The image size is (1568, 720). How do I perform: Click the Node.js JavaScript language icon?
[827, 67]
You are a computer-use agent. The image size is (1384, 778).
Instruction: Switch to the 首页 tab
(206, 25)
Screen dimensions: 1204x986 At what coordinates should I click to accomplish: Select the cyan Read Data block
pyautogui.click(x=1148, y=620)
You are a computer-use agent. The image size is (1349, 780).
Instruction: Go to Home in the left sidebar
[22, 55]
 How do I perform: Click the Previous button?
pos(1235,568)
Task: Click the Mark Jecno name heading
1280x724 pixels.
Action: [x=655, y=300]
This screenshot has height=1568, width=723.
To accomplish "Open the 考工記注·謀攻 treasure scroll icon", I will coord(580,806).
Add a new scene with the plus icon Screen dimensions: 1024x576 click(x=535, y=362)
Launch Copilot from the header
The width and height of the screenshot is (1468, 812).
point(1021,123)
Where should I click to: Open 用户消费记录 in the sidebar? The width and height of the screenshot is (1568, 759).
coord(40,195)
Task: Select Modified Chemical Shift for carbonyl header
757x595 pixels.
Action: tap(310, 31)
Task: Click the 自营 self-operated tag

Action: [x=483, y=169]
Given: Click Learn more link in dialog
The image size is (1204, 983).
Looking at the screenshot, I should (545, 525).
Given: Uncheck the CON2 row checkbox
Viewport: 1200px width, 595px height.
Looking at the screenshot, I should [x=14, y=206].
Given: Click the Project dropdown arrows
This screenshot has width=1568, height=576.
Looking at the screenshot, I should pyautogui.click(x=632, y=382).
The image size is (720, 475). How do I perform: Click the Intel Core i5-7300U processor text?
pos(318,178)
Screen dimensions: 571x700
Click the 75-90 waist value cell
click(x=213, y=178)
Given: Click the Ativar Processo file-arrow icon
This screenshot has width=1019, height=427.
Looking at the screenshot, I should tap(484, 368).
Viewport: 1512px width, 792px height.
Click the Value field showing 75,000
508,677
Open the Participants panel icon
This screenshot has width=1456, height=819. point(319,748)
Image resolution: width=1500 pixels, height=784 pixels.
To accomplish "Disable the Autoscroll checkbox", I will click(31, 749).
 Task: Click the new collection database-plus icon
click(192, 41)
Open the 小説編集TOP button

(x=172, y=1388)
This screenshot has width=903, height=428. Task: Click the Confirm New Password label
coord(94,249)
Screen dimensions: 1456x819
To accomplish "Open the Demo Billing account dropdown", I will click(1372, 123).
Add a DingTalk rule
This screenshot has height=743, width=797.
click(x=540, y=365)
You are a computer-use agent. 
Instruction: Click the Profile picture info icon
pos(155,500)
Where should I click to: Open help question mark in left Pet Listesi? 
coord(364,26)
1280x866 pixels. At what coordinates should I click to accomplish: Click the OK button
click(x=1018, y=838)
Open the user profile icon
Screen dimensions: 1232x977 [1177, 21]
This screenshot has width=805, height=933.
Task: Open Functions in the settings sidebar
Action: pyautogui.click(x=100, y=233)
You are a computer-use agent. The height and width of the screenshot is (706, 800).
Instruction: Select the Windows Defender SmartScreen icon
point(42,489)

**WHAT YOU ARE ASKED TO DO:** Rewrite all of the records with "Instruction" changed to "Goal" wherever it occurs, leaving everything else the same.

**ANSWER TO THE TASK:**
The image size is (1568, 720). How do I perform: Click the Node.js JavaScript language icon?
[827, 67]
You are a computer-use agent. The image size is (1384, 778).
Goal: Switch to the 首页 tab
(206, 25)
Screen dimensions: 1204x986 At what coordinates should I click to accomplish: Select the cyan Read Data block
pyautogui.click(x=1148, y=620)
You are a computer-use agent. The image size is (1349, 780).
Goal: Go to Home in the left sidebar
[22, 55]
 How do I perform: Click the Previous button?
pos(1235,568)
Task: Click the Mark Jecno name heading
1280x724 pixels.
Action: [x=655, y=300]
This screenshot has height=1568, width=723.
To accomplish "Open the 考工記注·謀攻 treasure scroll icon", I will coord(580,806).
Add a new scene with the plus icon Screen dimensions: 1024x576 click(x=535, y=362)
Launch Copilot from the header
The width and height of the screenshot is (1468, 812).
point(1021,123)
Where should I click to: Open 用户消费记录 in the sidebar? The width and height of the screenshot is (1568, 759).
coord(40,195)
Task: Select Modified Chemical Shift for carbonyl header
757x595 pixels.
Action: tap(310, 31)
Task: Click the 自营 self-operated tag

Action: [x=483, y=169]
Given: Click Learn more link in dialog
The image size is (1204, 983).
Looking at the screenshot, I should (545, 525).
Given: Uncheck the CON2 row checkbox
Viewport: 1200px width, 595px height.
Looking at the screenshot, I should [x=14, y=206].
Given: Click the Project dropdown arrows
This screenshot has width=1568, height=576.
Looking at the screenshot, I should pyautogui.click(x=632, y=382).
The image size is (720, 475). How do I perform: Click the Intel Core i5-7300U processor text?
pos(318,178)
Screen dimensions: 571x700
Click the 75-90 waist value cell
click(x=213, y=178)
Given: Click the Ativar Processo file-arrow icon
This screenshot has width=1019, height=427.
Looking at the screenshot, I should tap(484, 368).
Viewport: 1512px width, 792px height.
Click the Value field showing 75,000
508,677
Open the Participants panel icon
This screenshot has width=1456, height=819. point(319,748)
Image resolution: width=1500 pixels, height=784 pixels.
To accomplish "Disable the Autoscroll checkbox", I will click(31, 749).
 Task: Click the new collection database-plus icon
click(192, 41)
Open the 小説編集TOP button

(x=172, y=1388)
This screenshot has width=903, height=428. Task: Click the Confirm New Password label
coord(94,249)
Screen dimensions: 1456x819
To accomplish "Open the Demo Billing account dropdown", I will click(1372, 123).
Add a DingTalk rule
This screenshot has height=743, width=797.
click(x=540, y=365)
You are a computer-use agent. 
Goal: Click the Profile picture info icon
pos(155,500)
Where should I click to: Open help question mark in left Pet Listesi? 
coord(364,26)
1280x866 pixels. At what coordinates should I click to accomplish: Click the OK button
click(x=1018, y=838)
Open the user profile icon
Screen dimensions: 1232x977 [1177, 21]
This screenshot has width=805, height=933.
Task: Open Functions in the settings sidebar
Action: pyautogui.click(x=100, y=233)
You are a computer-use agent. The height and width of the screenshot is (706, 800).
Goal: Select the Windows Defender SmartScreen icon
point(42,489)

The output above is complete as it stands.